Entries taken from a collection:
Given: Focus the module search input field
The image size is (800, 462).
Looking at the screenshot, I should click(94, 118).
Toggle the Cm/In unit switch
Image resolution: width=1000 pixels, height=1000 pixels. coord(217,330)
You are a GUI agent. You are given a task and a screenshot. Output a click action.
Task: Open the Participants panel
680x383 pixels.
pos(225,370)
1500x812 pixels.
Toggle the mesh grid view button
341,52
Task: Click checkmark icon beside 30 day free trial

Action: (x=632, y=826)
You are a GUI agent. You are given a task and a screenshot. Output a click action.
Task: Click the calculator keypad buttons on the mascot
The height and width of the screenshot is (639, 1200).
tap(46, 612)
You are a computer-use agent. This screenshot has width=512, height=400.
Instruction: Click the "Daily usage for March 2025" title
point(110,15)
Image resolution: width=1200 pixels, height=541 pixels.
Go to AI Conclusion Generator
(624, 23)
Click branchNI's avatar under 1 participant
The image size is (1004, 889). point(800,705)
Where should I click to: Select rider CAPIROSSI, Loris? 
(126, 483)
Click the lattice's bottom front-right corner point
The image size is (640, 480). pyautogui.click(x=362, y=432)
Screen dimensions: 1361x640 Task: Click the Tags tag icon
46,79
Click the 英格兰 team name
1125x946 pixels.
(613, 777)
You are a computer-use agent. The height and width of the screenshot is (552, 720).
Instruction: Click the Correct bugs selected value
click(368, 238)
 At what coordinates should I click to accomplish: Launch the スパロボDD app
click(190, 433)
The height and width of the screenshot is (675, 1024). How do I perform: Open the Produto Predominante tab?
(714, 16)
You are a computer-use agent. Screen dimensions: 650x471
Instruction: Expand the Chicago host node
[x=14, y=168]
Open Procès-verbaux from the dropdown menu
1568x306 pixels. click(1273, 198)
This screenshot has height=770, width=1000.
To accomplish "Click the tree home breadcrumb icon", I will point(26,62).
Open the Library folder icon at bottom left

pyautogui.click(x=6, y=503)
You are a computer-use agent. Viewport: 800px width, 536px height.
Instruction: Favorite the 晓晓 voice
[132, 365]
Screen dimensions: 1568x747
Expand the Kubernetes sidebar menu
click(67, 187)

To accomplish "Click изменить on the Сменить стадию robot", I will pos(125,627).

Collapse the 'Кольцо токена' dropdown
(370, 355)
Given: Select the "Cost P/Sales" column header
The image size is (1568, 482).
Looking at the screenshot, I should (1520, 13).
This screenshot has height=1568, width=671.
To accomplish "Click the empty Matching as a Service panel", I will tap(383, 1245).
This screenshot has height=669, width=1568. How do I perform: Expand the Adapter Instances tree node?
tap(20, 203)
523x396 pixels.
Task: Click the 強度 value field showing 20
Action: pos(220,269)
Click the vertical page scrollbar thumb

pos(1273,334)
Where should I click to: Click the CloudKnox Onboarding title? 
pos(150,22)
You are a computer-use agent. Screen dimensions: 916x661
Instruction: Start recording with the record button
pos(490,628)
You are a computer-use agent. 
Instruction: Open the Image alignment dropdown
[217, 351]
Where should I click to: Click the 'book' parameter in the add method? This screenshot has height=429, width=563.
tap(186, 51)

## ASSIGNED TASK
Every line with "panel" in it should be copied from the entries.

## WRITTEN SOLUTION
Task: Open the Participants panel
To accomplish "Click the empty Matching as a Service panel", I will tap(383, 1245).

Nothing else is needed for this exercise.